Represented as XML, however, this same data might look like this:
<Individual Name="Arthur Jones" ID="9012345918341">
  <Contact Name="Home" Type="Phone" Number="212-555-1234" />
  <Contact Name="Work" Type="Phone" Number="212-555-4321" />
</Individual>
<Individual Name="Robert Smith" ID="9041371238134">
  <Contact Name="Work" Type="Phone" Number="212-555-6543" />
</Individual>
I am going to assume the reader has a basic familiarity with the structure being represented (most importantly, that everything between "<Individual>" and "</Individual>" is contained by that Individual element). The key thing, which should be quite clear, is that the <Contact> elements have a logical parent, and that parent is very easily identifiable.
EDI does not separate the concern of structure from the concern of meaning, and the result is that it is quite difficult and a lot of work to parse an EDI document. Having parsed one EDI document, writing code to parse another type requires you to essentially start from scratch in specifying what segments are allowed and how they relate to one another. With XML, everything about the nature of the data is representable and understandable using the basic underlying format of XML, without needing to know anything about what the data actually means.
Of course, I have omitted certain factors from the story, for simplicity:
  • EDI allows data elements to be subdivided into component data elements. Another separator character is used for this. Thus, there is some minimal structure. However, the basic constraint remains that data elements be in a fixed arrangement within a segment, without any variance in the number or ordering.
  • There are multiple EDI standards, and they have some core differences.

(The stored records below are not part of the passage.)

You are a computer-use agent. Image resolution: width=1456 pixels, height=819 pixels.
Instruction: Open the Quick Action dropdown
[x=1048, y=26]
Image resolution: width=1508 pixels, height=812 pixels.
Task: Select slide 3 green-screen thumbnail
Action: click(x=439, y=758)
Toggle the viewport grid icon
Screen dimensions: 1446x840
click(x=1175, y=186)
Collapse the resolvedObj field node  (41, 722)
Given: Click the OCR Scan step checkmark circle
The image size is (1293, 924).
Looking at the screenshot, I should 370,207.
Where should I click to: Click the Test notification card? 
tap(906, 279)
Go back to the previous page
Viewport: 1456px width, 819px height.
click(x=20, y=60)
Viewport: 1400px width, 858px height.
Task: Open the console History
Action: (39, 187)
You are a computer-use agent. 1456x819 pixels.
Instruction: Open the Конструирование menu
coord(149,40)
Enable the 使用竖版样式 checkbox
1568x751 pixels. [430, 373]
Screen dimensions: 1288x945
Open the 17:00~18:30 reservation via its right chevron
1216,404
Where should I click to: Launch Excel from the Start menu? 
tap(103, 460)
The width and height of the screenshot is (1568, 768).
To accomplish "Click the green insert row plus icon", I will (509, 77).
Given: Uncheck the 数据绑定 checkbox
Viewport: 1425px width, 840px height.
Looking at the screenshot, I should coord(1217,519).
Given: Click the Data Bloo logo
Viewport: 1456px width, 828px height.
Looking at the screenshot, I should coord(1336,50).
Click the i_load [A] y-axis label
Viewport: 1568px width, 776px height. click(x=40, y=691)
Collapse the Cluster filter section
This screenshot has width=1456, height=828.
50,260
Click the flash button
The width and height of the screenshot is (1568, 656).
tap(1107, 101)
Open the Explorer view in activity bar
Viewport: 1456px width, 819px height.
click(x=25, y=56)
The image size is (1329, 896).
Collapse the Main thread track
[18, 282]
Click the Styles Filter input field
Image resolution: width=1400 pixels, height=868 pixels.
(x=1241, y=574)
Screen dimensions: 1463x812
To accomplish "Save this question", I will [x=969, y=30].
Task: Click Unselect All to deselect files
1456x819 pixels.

In my work so far, I've looked into EDI ANSI ASC X12, used predominantly in North America, and the United Nations EDIFACT standard which is common in most other parts of the world (but especially Europe), and is internationally recognized. A core difference between the standards is that the ANSI X12 standard is closed and commercial, while EDIFACT is openly documented. To view the EDIFACT standards (though I do warn that they are not written to be easily understood!), you can go to the site of the United Nations Economic Commission for Europe (UNECE). To get solid information about ANSI X12, on the other hand, you must commit to purchasing expensive volumes from a private standards body called the Accredited Standards Committee.
  • XML is inarguably much nicer to work with than EDI, but it is still an overwhelmingly complicated standard. Also, other standards have grown up around XML that are, at least in some circumstances, core to working with it, and they add substantial complexity of their own (e.g. XSD, XSLT).
  • A growing number of common file formats have come into existence of the last ten years that are really specific uses of XML. There's a good chance your word processor writes .docx files -- these are really compressed XML files. Many line drawing editors support a format called SVG; these are also XML files with a specific layout. Essentially, this is the same as EDI's concept of a data dictionary, but since they are designed around XML, instead of defining structure they simply make use of it. The structure is still present in the absence of having a particular meaning for the data.
  • In order to work with EDI, many companies have resorted to third-party service providers who offer to translate the data from EDI to XML. Once in XML format, it is much easier to load the document and interpret its contents. In my integration work, this is essentially the strategy that I adopted as well, though rather than pay a monthly fee, I decided to write my own code to parse the invoice data from EDI documents and transform it to XML. Writing this code, especially the part that keeps track of e.g. PER segments being children of N1 segments, was a bit of an adventure!